Um despacho Ministério da Administração Interna (MAI), desta sexta-feira, impõe uma "Declaração da Situação de Alerta para o período compreendido entre os dias 18 e 22 de agosto, para os distritos de  Braga, Bragança, Guarda, Porto, Viana do Castelo, Vila Real e Viseu".

Em comunicado a que a TVI24 teve acesso, o MAI salienta que "no âmbito da Declaração da Situação de Alerta, prevista na Lei de Bases de Proteção Civil, serão implementas medidas de caráter excecional".

Assim, é elevado "o grau de prontidão e resposta operacional por parte da GNR e da PSP, com reforço de meios para operações de vigilância, fiscalização, patrulhamentos dissuasores de comportamentos e de apoio geral às operações de proteção e socorro que possam vir a ser desencadeadas".

Agentes e militares podem, por isso, ser alvo de "interrupção da licença de férias e/ou suspensão de folgas e períodos de descanso".
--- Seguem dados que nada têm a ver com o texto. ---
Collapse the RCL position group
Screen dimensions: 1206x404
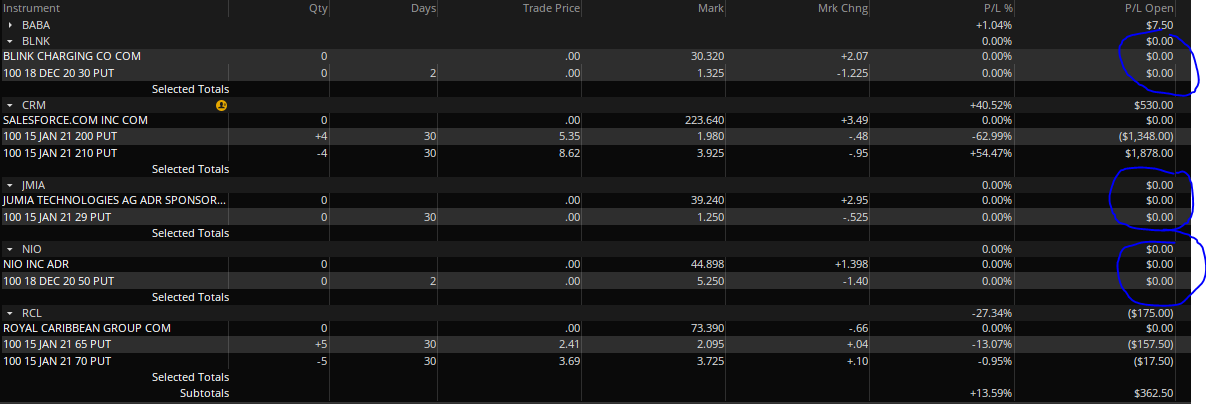pyautogui.click(x=9, y=313)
A situação de alerta, que deverá durar de sábado até quarta-feira, prevê também o "aumento do grau de prontidão e mobilização de equipas de emergência médica, saúde pública e apoio psicossocial, pelas entidades competentes das áreas da saúde e da segurança social".
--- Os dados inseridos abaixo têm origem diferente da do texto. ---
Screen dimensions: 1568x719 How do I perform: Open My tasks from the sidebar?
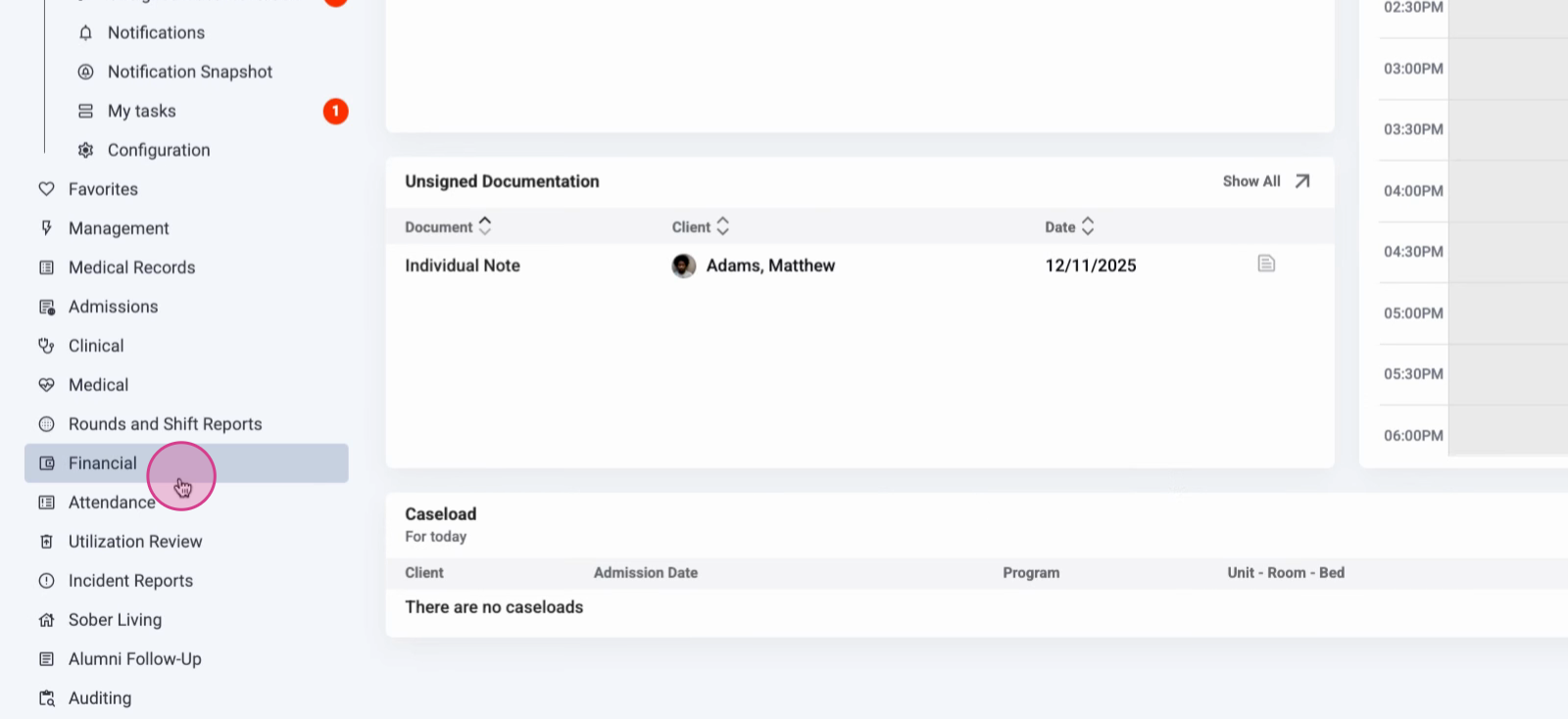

Em permanência, estão também mobilizadas as equipas de Sapadores Florestais e do "Corpo Nacional de Agentes Florestais e dos Vigilantes da Natureza que integram o dispositivo de prevenção e combate a incêndios".

Restrições ao máximo

O despacho do Ministério de Eduardo Cabrita que impõe o alerta face ao maior perigo de incêndios, devido às condições climatéricas, prevê ainda a "proibição do acesso, circulação e permanência no interior dos espaços florestais, previamente definidos nos Planos Municipais de Defesa da Floresta Contra Incêndios (PMDFCI), bem como nos caminhos florestais, caminhos rurais e outras vias que os atravessem".
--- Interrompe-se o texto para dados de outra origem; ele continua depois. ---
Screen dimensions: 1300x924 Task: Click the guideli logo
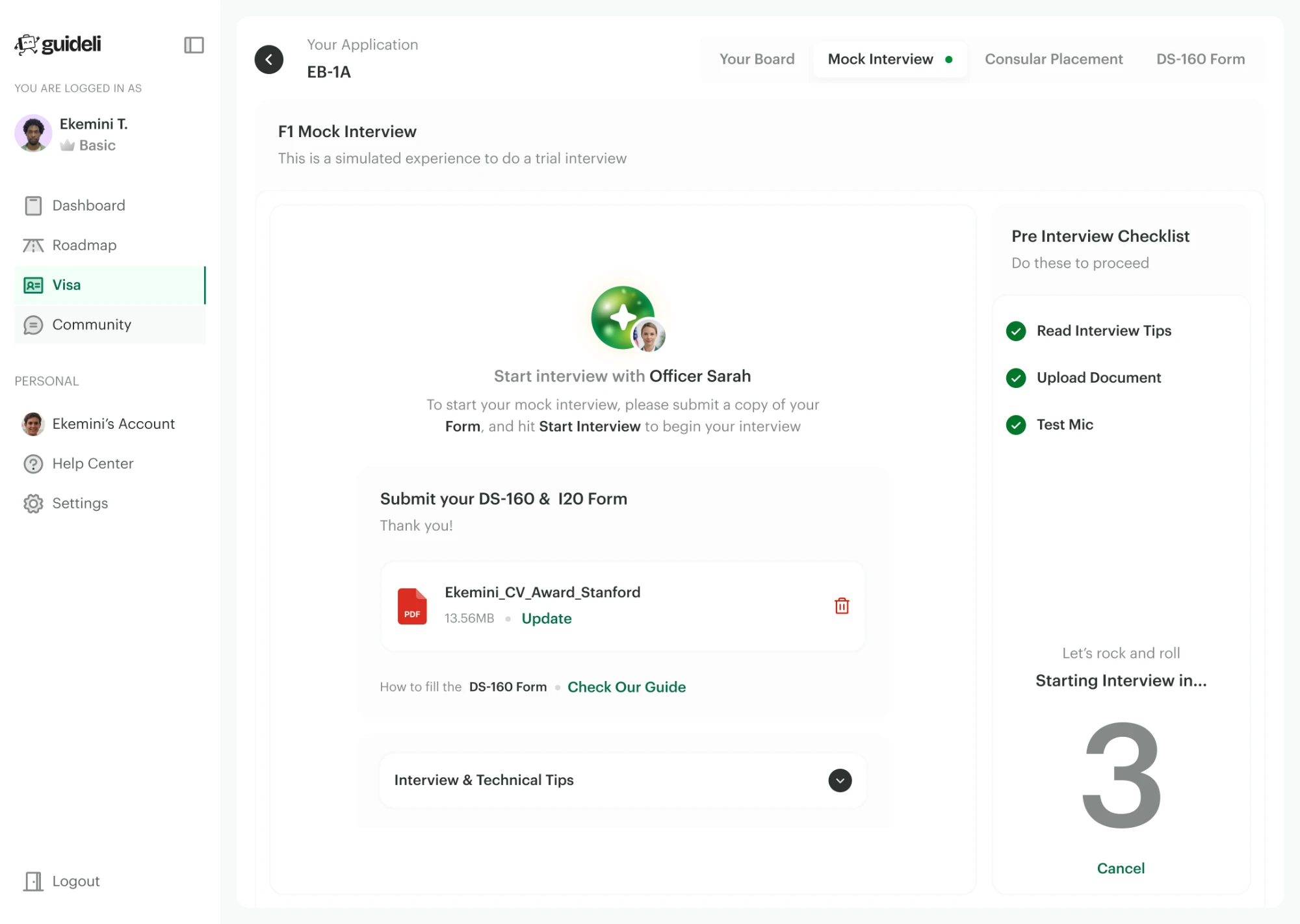coord(58,44)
Proibição total da utilização de fogo-de-artifício ou outros artefactos pirotécnicos, independentemente da sua forma de combustão, bem como a suspensão das autorizações que possam ter sido emitidas, enquanto vigorar a Situação de Alerta", é outra das restrições impostas.

O despacho dispensa ainda do trabalho, os elementos que integrem corporações de bombeiros voluntários.

O Governo acompanha em permanência o evoluir da situação operacional e apela aos cidadãos para que adequem os seus comportamentos ao quadro meteorológico que tem sido amplamente divulgado", conclui o comunicado do MAI.